▸ **WHAT TO DO**:
Please rewrite everything from the line containing "will tap(889, 905)." down to the end of the listing, swapping "green check icon" for "blue check icon" and leaving all else unchanged.

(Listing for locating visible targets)
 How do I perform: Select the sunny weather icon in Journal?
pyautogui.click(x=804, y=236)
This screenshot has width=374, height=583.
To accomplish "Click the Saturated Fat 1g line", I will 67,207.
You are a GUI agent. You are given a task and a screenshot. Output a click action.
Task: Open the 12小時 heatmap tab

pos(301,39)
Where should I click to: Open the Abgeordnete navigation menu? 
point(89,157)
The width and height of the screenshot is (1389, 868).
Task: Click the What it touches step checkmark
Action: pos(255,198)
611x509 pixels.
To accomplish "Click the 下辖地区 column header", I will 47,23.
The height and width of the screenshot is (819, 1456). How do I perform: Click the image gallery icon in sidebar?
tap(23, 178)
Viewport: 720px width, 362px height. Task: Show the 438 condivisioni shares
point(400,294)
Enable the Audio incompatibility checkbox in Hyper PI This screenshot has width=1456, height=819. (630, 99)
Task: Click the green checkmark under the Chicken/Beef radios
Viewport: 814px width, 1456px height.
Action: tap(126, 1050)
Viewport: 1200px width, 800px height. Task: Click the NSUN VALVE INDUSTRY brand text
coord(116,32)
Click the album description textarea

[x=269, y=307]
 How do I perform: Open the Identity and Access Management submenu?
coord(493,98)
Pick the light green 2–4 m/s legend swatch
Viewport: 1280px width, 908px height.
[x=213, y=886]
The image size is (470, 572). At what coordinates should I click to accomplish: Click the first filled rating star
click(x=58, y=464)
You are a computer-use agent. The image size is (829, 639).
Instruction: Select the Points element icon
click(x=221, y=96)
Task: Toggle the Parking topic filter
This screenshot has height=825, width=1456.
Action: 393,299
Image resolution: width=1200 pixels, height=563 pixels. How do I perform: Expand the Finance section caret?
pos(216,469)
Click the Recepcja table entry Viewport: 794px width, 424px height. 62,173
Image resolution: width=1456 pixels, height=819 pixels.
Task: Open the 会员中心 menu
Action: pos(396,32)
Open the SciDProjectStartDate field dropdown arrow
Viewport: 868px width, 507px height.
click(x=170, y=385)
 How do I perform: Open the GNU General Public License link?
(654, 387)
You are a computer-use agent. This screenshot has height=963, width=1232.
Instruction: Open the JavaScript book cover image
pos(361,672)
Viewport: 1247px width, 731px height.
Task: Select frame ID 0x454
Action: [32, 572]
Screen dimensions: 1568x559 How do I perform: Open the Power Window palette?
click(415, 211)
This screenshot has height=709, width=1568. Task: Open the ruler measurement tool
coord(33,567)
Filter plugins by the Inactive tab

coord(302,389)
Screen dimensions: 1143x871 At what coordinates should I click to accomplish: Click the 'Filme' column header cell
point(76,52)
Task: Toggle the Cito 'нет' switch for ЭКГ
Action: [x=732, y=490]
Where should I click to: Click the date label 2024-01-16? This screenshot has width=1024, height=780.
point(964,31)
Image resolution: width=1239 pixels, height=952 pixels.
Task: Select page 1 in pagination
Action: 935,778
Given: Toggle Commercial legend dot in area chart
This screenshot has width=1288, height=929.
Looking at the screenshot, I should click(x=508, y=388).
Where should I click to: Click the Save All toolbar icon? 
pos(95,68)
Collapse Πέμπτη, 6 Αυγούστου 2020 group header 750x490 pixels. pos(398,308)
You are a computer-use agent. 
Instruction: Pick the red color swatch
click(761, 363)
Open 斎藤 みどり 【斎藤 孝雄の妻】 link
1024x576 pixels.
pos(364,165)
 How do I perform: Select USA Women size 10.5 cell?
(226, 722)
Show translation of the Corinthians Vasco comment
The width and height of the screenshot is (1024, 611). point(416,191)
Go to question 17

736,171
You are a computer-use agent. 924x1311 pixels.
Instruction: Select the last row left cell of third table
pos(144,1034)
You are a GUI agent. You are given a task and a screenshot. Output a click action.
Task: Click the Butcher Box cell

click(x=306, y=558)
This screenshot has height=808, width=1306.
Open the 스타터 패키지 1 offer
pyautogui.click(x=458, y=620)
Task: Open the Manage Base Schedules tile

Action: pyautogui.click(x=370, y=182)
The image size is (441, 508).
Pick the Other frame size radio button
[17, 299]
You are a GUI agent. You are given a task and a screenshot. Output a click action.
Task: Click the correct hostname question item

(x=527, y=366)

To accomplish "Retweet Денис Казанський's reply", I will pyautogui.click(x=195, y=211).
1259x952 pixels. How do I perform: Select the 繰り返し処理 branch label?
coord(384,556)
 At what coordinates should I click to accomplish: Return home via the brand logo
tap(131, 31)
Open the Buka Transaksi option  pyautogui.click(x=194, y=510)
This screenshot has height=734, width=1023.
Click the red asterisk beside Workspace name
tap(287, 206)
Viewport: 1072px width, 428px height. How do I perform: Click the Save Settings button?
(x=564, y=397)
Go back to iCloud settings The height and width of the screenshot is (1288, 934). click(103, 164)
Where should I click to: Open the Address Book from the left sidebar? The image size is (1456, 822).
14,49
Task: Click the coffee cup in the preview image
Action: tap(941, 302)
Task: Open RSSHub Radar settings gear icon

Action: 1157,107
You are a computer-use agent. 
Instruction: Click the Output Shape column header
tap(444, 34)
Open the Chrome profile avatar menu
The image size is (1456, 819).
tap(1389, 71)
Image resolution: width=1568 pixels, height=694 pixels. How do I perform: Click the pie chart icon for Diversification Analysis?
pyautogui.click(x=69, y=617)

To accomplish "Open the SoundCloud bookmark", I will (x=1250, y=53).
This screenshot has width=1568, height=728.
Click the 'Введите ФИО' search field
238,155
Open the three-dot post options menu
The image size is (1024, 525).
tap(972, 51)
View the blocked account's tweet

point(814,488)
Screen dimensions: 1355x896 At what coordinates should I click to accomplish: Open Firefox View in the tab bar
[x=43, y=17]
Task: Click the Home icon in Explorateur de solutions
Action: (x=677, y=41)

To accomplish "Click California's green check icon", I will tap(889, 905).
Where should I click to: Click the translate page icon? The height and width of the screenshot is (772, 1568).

▸ **TASK RESPONSE**:
To accomplish "Click California's blue check icon", I will tap(889, 905).
Where should I click to: Click the translate page icon? The height and width of the screenshot is (772, 1568).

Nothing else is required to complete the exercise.